• **ASSIGNMENT**: Scan the records below, and wherever a line has the word "agent", pull it out.

• **RECORDS FOR THIS EXERCISE**:
.....
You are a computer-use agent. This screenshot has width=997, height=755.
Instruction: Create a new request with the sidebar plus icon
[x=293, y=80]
.....
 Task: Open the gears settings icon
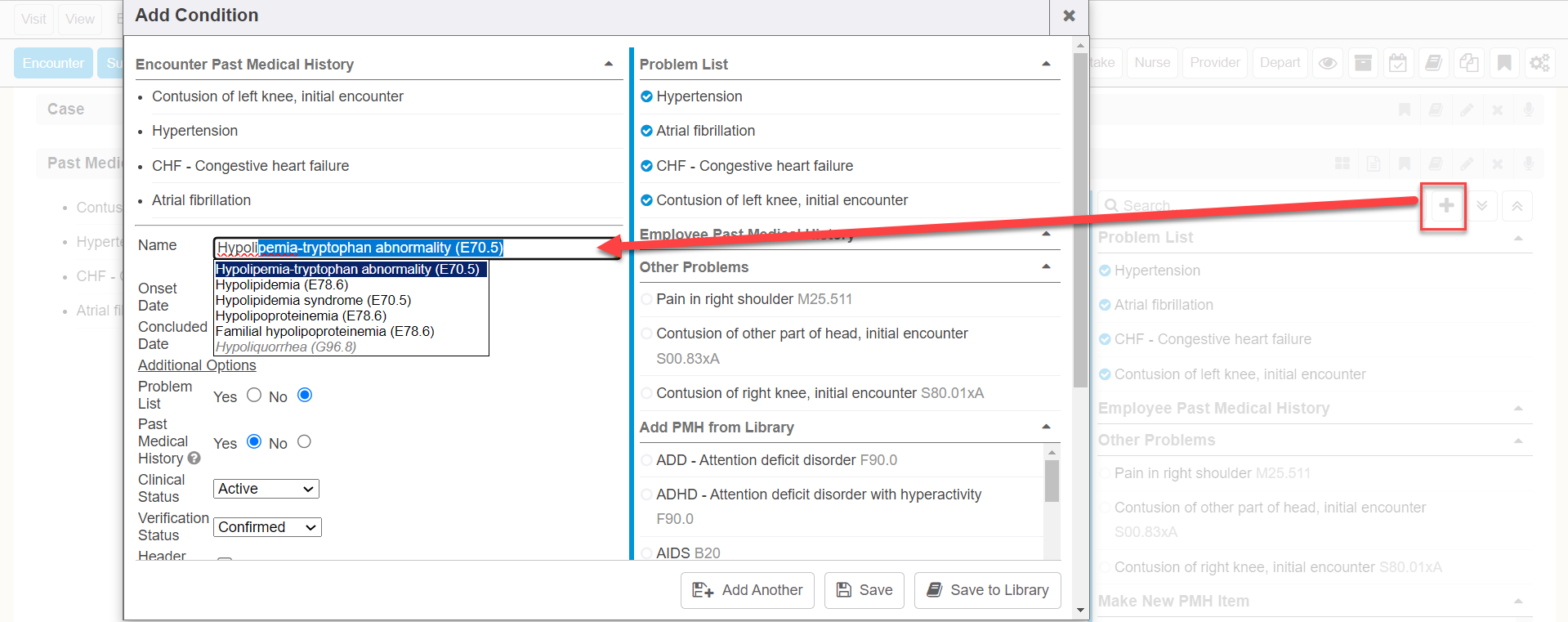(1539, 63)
.....
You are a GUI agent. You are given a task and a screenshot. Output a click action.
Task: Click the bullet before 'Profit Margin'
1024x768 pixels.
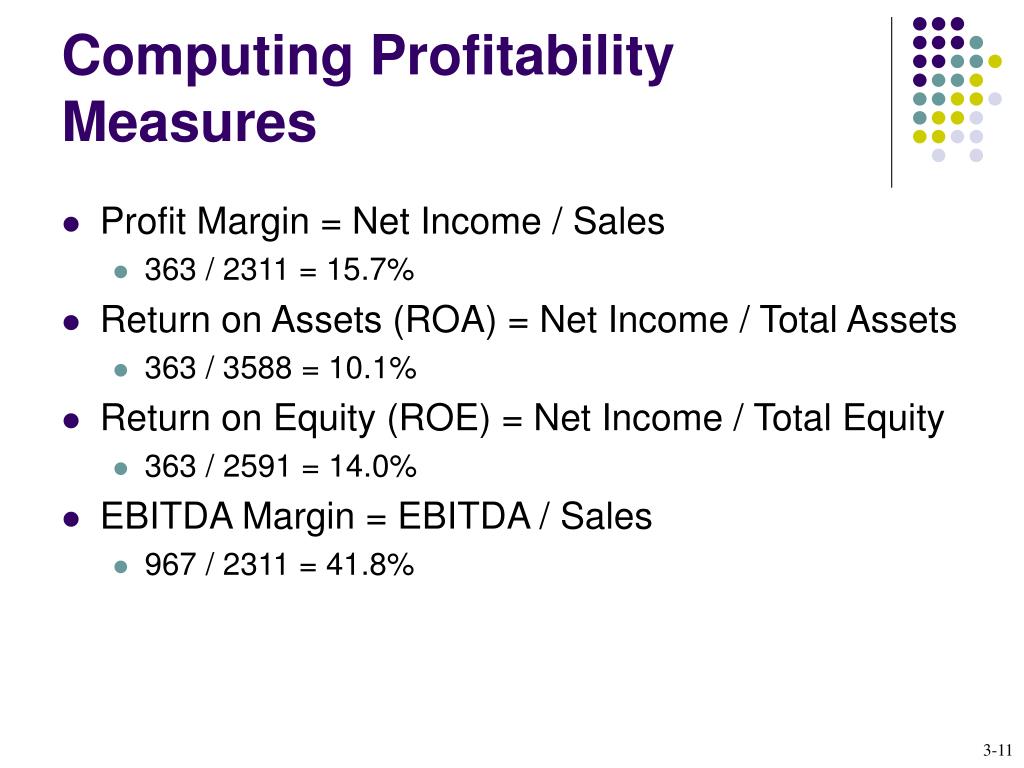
.....
• **THE COMPLETED TASK**:
You are a computer-use agent. This screenshot has width=997, height=755.
You are a GUI agent. You are given a task and a screenshot. Output a click action.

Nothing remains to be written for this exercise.